Texto fornecido:
────────────────────────────────────────

O carbono é um “produto quente” em uma era de mudança climática (o trocadilho foi intencional). Isso está acontecendo de maneiras únicas no setor agropecuário. Do lado negativo, as emissões de carbono fóssil estão impulsionando os eventos climáticos extremos, que estão aumentando os já significativos riscos econômicos da agropecuária, uma indústria a céu aberto na qual os produtores têm um controle limitado sobre ela. Mas, do lado positivo, as plantas têm um “superpoder” relacionado ao carbono. A fotossíntese permite que elas usem a energia solar para retirar o dióxido de carbono da atmosfera. Isso permite pelo menos quatro categorias de criação de valor relacionadas ao carbono para a economia agropecuária:
O Ciclo do Carbono normal (carbono que fez o seu almoço…)
Substituição de Carbono (carbono que fez seu contêiner…), e
Sequestro de Carbono (carbono que é retirado do circuito…)
Combustíveis com “Intensidade de Carbono” reduzida (carbono que dirigia seu carro/caminhão…)
Assim, embora existam complicações e limitações, a “agricultura da era do carbono” está conseguindo desempenhar um papel ativo na mitigação das mudanças climáticas. Esse papel está se expandindo por causa de incentivos econômicos adicionais para os agricultores fazerem mudanças importantes e muitas vezes desafiadoras em suas práticas agrícolas. Confira quais os caminhos da mitigação:
1) O Ciclo Normal do Carbono – o carbono que fez o seu almoço…
Quando o carbono capturado e armazenado pelas culturas em alimentos ou rações animais é metabolizado, ele é liberado de volta para a atmosfera como dióxido de carbono. No entanto, essas emissões de CO2 são “neutras em carbono” porque são apenas parte de um processo circular. Essa capacidade de captura de carbono e energia é o modo fundamental de criação de valor agropecuário. O Banco Mundial estima que essa função normal da agricultura representa 4% do PIB (Produto Interno Bruto) global. A agropecuária tem uma “pegada de carbono”, mas a maior parte disso vem da produção de fertilizantes nitrogenados, uso de combustível e emissões de outros gases de efeito estufa, como metano e óxido nitroso, e existem soluções em andamento para reduzir essas fontes. Existem também várias práticas agrícolas sustentáveis que são mais favoráveis ao clima e os agricultores podem ser pagos para implementar algumas dessas práticas. Nos EUA, por exemplo, participando de várias iniciativas financiadas pelo programa de bolsas parcerias para Commodities Climatizadas do USDA (Departamento de Agricultura dos EUA). A minimização da pegada de carbono agrícola também contribui para o quarto modo de criação de valor descrito abaixo.

────────────────────────────────────────

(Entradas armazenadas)
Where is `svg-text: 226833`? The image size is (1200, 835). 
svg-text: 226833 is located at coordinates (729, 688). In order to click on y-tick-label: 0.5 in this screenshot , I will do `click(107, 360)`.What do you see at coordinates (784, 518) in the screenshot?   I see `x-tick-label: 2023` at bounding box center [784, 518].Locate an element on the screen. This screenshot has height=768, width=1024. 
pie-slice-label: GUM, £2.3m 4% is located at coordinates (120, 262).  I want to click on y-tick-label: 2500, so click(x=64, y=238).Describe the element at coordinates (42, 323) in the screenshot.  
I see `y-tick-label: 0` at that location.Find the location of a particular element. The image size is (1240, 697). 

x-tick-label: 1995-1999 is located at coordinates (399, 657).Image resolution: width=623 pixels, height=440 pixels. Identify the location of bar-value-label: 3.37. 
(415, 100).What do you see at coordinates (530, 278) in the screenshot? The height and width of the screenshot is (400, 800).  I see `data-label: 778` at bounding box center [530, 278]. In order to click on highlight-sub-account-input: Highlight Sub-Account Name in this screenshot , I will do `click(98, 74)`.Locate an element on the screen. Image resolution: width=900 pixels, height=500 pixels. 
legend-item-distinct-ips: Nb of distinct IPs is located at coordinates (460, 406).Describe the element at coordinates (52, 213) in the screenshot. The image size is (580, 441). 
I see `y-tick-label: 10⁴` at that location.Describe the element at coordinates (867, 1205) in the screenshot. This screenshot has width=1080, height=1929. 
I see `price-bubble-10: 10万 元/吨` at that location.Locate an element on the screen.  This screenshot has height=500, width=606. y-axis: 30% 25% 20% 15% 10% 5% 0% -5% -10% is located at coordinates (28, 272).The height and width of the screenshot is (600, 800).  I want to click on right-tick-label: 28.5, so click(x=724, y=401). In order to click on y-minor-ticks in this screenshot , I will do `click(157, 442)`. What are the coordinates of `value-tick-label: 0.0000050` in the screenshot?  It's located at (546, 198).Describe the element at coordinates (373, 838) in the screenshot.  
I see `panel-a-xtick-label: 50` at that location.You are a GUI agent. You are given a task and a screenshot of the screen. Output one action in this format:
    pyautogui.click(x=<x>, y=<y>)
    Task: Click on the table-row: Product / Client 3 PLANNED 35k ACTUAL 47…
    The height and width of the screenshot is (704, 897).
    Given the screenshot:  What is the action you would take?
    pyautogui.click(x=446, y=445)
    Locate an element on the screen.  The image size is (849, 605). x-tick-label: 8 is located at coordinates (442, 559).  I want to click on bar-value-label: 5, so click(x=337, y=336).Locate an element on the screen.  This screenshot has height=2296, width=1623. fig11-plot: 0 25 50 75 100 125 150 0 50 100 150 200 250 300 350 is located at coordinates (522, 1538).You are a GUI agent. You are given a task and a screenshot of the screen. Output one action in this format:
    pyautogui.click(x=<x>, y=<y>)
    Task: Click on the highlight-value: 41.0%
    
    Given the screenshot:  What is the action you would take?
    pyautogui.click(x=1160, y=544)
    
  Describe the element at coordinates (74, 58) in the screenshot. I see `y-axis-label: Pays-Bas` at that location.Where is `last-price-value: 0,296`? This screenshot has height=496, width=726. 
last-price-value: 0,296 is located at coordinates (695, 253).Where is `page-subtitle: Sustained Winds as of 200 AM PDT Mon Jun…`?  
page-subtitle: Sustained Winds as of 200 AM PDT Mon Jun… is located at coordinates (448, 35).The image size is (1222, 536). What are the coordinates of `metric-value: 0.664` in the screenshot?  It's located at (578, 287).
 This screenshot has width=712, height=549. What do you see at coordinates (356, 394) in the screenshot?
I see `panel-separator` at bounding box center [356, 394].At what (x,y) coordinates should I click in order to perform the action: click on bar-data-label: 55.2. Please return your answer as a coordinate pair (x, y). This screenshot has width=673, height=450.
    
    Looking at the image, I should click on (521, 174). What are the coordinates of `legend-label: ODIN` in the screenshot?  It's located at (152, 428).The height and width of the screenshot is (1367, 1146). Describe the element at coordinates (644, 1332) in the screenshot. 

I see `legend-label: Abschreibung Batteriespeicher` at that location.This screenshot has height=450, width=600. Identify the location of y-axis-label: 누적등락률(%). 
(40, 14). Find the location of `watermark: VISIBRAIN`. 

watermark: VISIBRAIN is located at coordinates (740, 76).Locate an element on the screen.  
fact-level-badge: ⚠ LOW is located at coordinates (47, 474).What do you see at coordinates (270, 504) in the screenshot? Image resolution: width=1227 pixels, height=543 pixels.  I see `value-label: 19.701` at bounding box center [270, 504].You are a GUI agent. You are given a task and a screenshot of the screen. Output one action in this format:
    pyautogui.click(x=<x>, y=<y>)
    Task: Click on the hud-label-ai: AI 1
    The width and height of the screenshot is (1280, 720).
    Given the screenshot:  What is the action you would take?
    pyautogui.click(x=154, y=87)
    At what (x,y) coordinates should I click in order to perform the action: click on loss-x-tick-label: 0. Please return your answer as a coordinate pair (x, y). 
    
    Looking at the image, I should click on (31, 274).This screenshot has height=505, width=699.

────────────────────────────────────────

Detalhes do problema:
Transcreva, do texto sobre o carbono na agropecuária, o trecho de "Substituição de Carbono" até "dirigia seu carro/caminhão…)".

Resultado da tarefa:
Substituição de Carbono (carbono que fez seu contêiner…), e
Sequestro de Carbono (carbono que é retirado do circuito…)
Combustíveis com “Intensidade de Carbono” reduzida (carbono que dirigia seu carro/caminhão…)